Market Index shows that the majority of brokers are very bullish on the ASX tech stock and hold a strong buy rating. The average $72.39 target price implies a potential 97% upside over the next 12 months, at the time of writing.
TradingView data shows something similar. Out of 14 analysts, 11 have a buy or strong buy rating on WiseTech shares. Another three have a hold rating.
Their average target price is a little lower, at $69.68, which implies a potential 89% upside at the time of writing. But the more bullish of the bunch are tipping an enormous 224% upside to a maximum target price of $119.08 over the next 12 months.
My view on WiseTech shares
The company's CargoWise platform is deeply embedded in the global logistics industry. That means it's difficult to replace and gives WiseTech a strong competitive advantage in the market.
In fact, CEO Zubin Appoo recently commented that AI is actually strengthening the company's advantage in the market. Rather than replacing the need for WiseTech's subscription-based software, he said the company's AI capabilities work to unlock efficiency gains and add value to customers.
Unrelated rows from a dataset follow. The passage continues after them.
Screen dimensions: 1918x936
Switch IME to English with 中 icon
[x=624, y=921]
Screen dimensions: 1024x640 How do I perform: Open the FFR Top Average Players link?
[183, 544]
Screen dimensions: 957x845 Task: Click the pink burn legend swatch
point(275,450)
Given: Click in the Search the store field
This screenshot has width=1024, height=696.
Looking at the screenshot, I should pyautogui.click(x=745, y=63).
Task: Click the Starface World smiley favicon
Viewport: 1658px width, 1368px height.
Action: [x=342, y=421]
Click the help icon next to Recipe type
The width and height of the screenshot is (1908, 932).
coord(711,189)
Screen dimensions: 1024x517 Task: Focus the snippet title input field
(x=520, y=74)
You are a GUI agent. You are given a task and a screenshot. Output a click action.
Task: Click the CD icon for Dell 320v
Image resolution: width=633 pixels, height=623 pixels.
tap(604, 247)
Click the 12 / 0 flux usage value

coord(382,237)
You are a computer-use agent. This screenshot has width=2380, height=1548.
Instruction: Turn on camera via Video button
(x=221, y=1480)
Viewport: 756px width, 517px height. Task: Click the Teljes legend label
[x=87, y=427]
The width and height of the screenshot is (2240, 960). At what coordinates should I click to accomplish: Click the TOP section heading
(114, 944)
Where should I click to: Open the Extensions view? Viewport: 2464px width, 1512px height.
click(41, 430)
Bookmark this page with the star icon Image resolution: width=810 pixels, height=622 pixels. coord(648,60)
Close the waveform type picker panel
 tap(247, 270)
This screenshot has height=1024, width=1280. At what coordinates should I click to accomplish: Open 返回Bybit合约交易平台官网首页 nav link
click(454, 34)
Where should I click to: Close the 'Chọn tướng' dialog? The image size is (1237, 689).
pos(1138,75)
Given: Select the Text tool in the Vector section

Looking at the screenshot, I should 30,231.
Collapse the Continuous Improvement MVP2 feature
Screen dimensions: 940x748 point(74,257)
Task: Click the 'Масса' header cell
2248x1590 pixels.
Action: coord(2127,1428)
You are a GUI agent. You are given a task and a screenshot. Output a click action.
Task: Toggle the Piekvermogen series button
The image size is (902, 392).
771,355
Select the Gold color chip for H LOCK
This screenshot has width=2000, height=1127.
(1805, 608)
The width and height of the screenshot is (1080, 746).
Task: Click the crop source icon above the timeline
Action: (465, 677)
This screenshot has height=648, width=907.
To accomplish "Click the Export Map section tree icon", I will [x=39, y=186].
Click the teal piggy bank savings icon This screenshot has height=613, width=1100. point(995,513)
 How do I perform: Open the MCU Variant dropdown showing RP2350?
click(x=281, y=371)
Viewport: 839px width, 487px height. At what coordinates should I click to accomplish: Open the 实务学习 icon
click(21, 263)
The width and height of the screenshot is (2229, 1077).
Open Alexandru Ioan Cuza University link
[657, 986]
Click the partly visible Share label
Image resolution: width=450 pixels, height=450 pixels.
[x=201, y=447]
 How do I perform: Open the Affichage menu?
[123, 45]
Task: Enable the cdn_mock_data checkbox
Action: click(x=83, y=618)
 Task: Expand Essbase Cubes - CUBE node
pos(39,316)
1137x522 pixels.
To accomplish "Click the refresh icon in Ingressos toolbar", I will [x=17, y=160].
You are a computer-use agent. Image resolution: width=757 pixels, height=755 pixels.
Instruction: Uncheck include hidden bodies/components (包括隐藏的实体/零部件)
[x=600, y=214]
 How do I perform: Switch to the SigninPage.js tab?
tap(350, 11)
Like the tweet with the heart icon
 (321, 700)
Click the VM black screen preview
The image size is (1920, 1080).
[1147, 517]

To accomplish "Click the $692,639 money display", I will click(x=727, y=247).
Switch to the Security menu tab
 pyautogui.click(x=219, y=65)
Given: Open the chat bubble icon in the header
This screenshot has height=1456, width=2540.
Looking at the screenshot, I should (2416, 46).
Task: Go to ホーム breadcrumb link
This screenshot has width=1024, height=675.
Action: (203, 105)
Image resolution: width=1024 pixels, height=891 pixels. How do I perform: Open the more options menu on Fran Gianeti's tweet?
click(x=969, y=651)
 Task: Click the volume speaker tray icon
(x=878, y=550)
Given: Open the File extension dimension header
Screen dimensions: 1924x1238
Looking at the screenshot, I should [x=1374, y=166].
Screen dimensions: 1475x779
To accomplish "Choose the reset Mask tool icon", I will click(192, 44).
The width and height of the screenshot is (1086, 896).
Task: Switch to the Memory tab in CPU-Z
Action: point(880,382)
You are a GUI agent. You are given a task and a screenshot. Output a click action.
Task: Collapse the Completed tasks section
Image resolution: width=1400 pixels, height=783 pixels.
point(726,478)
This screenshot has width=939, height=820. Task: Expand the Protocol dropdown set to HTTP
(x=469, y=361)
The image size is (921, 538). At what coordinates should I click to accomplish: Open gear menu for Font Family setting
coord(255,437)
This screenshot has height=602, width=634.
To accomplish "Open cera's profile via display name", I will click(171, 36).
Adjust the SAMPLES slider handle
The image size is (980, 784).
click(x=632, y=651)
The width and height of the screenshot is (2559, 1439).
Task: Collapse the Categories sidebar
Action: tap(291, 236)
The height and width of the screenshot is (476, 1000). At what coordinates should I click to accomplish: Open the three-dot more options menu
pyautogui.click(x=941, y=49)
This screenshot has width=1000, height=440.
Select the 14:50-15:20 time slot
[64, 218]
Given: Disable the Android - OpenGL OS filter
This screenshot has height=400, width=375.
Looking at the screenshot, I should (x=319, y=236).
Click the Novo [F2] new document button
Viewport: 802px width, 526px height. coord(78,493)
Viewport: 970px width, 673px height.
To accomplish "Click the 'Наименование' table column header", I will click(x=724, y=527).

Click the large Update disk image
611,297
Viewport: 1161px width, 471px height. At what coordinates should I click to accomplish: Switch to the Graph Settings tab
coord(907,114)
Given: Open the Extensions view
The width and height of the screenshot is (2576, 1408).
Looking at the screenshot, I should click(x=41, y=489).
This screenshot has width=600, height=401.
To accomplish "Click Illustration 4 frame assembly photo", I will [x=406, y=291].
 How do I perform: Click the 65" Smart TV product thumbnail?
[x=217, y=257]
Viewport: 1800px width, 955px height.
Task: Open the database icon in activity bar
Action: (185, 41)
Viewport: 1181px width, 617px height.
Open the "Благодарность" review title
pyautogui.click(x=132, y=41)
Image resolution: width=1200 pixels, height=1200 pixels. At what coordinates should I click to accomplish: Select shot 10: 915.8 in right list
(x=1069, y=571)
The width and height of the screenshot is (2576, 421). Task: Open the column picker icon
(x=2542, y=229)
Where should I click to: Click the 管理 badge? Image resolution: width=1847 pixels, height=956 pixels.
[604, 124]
I think WiseTech's future hinges on its FY26 results. WiseTech reaffirmed its FY26 guidance earlier this year, expecting full-year revenue of US$1.39 billion to US$1.44 billion (representing a 79%–85% increase) and EBITDA in the range of US$550 million to US$585 million, up 44% to 53% from FY25.
If the company pulls it off, or even exceeds expectations I think it will create a turnaround in investor sentiment, potentially sending the share price much higher as investors rush to snap up WiseTech shares for cheap.